1 For example, a report prepared by Ernst & Young LLP on behalf of several United States business trade associations found that the rate increases in the highest tax brackets (raising the top two rates to 35 percent and 39.6 percent, respectively) proposed by the president “will have significant adverse economic effects in the long-run: lowering output, employment, investment, capital stock, and real after-tax wages….” Robert Carroll & Gerald Prante, “Long-Run Macroeconomic Impact of Increasing Tax Rates on High-Income Taxpayers in 2013” (July 2012).
2 The research credit is authorized by IRC §§ 41 and 174. The Department of the Treasury has promulgated regulations under each Code section.

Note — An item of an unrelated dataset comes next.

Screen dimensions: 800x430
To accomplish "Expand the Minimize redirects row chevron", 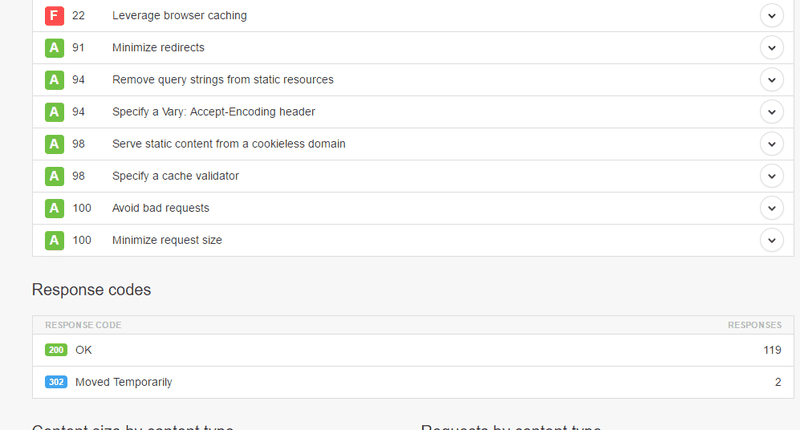I will click(771, 48).
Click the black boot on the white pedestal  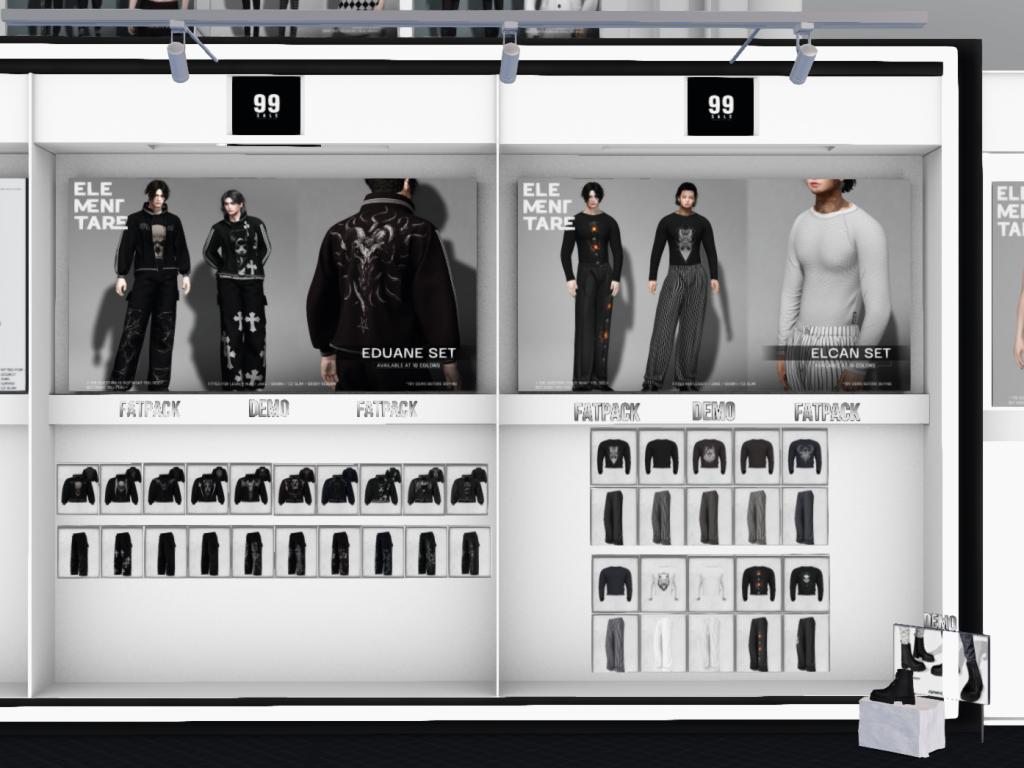[x=893, y=687]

3 The United States Tax Court decision TG Missouri Corp. v. Commissioner, 133 T.C. 12 (Nov. 12, 2009) offers businesses, particularly businesses with extensive research and development activities, the ability to structure their activities in a tax efficient manner to maximize the availability of the research credit. TG Missouri, a case in which I and my colleagues, Will Elwood and Andrew MacLeod, represented TG Missouri in the Tax Court proceeding, was the first case to ever decide a long-standing dispute with the Internal Revenue Service over the meaning of the phrase “property of a character subject to the allowance for depreciation” as used in IRC §174(c) and Treasury Regulations § 1.174-2(b)(2) and (4). TG Missouri further clarified that certain third-party toolmaker costs could qualify for the research credit. As a result, those businesses that were reluctant, following the IRS’ more than decade-long assault on research credit claims with respect to this issue, to claim research credits on their property because it may have theoretically been depreciable in the hands of another person, now have clear guidance that the proper analysis focuses solely on whether the property is depreciable in that business’ hands.